It approaches the 100th anniversary of the outbreak of the First World War, so it is entirely appropriate that I have now, after some months, finally finished the Christopher Clark account of how Europe went to war in 1914. This morning's take is rather long but rather good.
When I was very small the story was the the war was caused by railway timetables. That the business of getting hundreds of thousands of troops to the front by rail was so complicated and so tricky, that once you had started you couldn't stop. And the powers involved, particularly the great powers, were terrified that the other lot would start first and would get in the first, possibly killer punch.
I then moved onto 'The Good Soldier Švejk', a book with which I had a long and happy relationship, now dormant, from which I learned that the Austro-Hungarian empire was a sometimes brutal shambles which by 1914 or so, if not earlier, had reached its sell by date, along with the neighbouring Ottoman Empire.
More recently (see June 28th 2010 in the other place) I read some memoirs from Viscount Grey, the bird watching Foreign Secretary at the time and came away with the feeling that given where things had got to by July 1914 we did not have much choice but to join in on the side of the French and the Russians. As someone in the Clark book said at the time, if we stood aside and the Germans won that would be pretty bad and if we stood aside and the French & Russians won that would be pretty bad too. The former because the Germans would rule the roost in Europe and rapidly become a bigger cheese than ourselves, the latter because the Russians would then make trouble in various parts of our ever so important (at least it seemed so at the time) eastern empire. So joining in was the lesser evil.
I now take from Clark various other thoughts.
First, that the Serbians were a crude and bloodthirsty lot back in 1914 and don't seem to have got all that much better since. The Serbian government was involved, perhaps in a more or less deniable way, in the assassinations at Sarajevo and the Austrian government's ultimatum to the Serbs was not as unreasonable as is sometimes claimed.
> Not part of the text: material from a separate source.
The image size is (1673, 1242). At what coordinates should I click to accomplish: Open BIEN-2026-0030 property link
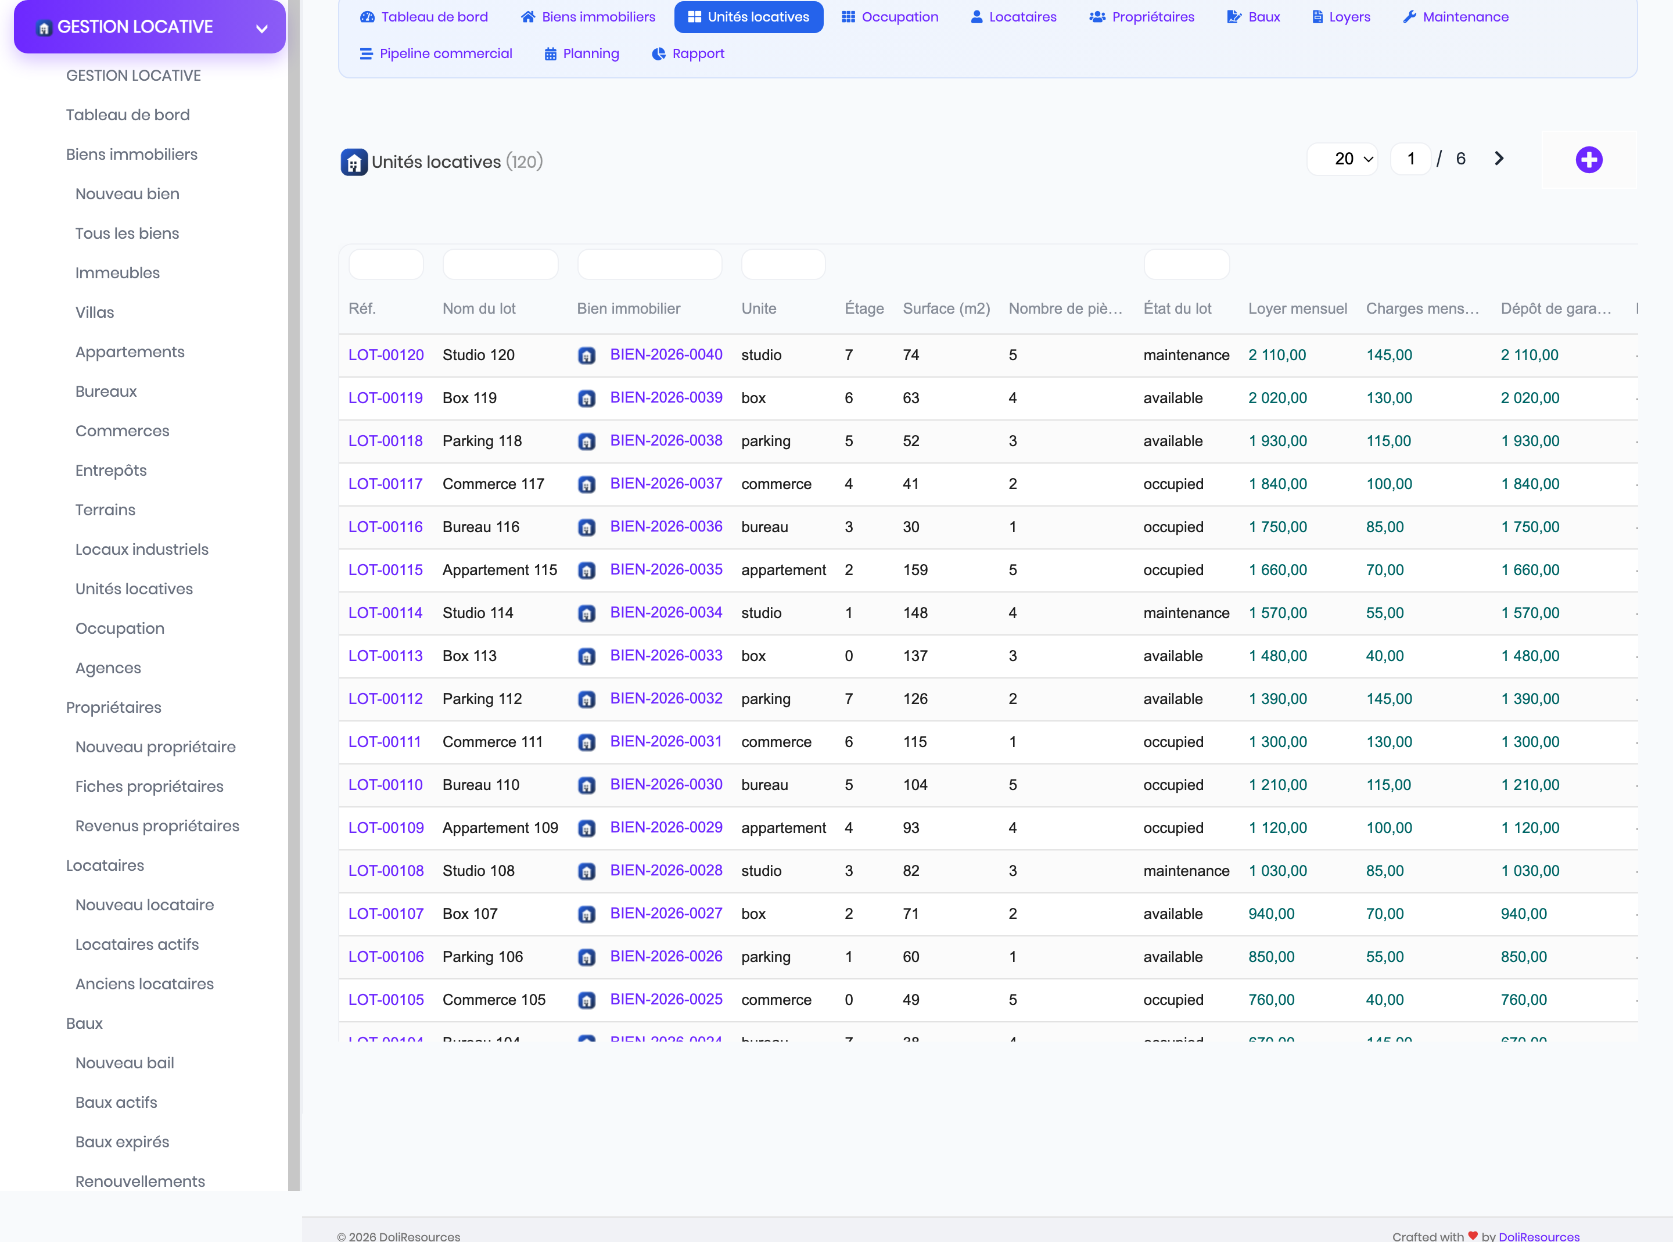coord(666,784)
The Serbs had done wrong and should, in some way or another, have bent the knee.
Second, that power is a very diffuse thing. We talk of Britain doing this and France doing that, but this is just a summary of a very complex process involving quite a big cast of bureaucrats and soldiers, a process which was not that much different in the nominal autocracies such as Germany and Russia from that in the nominal democracies such as Britain and France.
Third, that in our eagerness to finish off the Austro-Hungarian and Ottoman empires, we quite overlooked the good things that they had been doing, not least holding together very mixed populations, in keeping the peace. Something that we continued to overlook when we finished off Saddam Hussein.
Fourth, that the Russians in some sense started it. If they had been content to let the Austrian sort out the Serbs, not got into a passion about their fellow Slavs down south and not mobilised (first), then maybe the Germans and the French would have stayed quiet. We would just have had the fourth Balkan War (or whatever) and not the first World War.
And railway timetables with which I started still had a role. The great powers, or at least their soldiers, seemed to be very keen on getting in first, of concentrating then unleashing overwhelming force, the knock-out blow. Perhaps this was a legacy of the campaigns of the first Napoleon; perhaps too many of the generals involved aspired to emulate his stunning (albeit sanguinary) victory at Austerlitz.
Fifth, the small matter of Ireland. The British government was preoccupied with Ireland in the summer of 1914, might even have been grinding to a satisfactory outcome, and did not pay enough attention to affairs across the other sea. Furthermore, the Conservatives, who were trying to block what most people, not least the Irish, saw as progress in Ireland, thought that a continental war would be a good way of stalling on Ireland. A foreign diversion to calm things down at home. And Churchill's activities as First Sea Lord at the time look unpleasantly bellicose; he enjoyed fighting and was certainly up for a crack at the Germans.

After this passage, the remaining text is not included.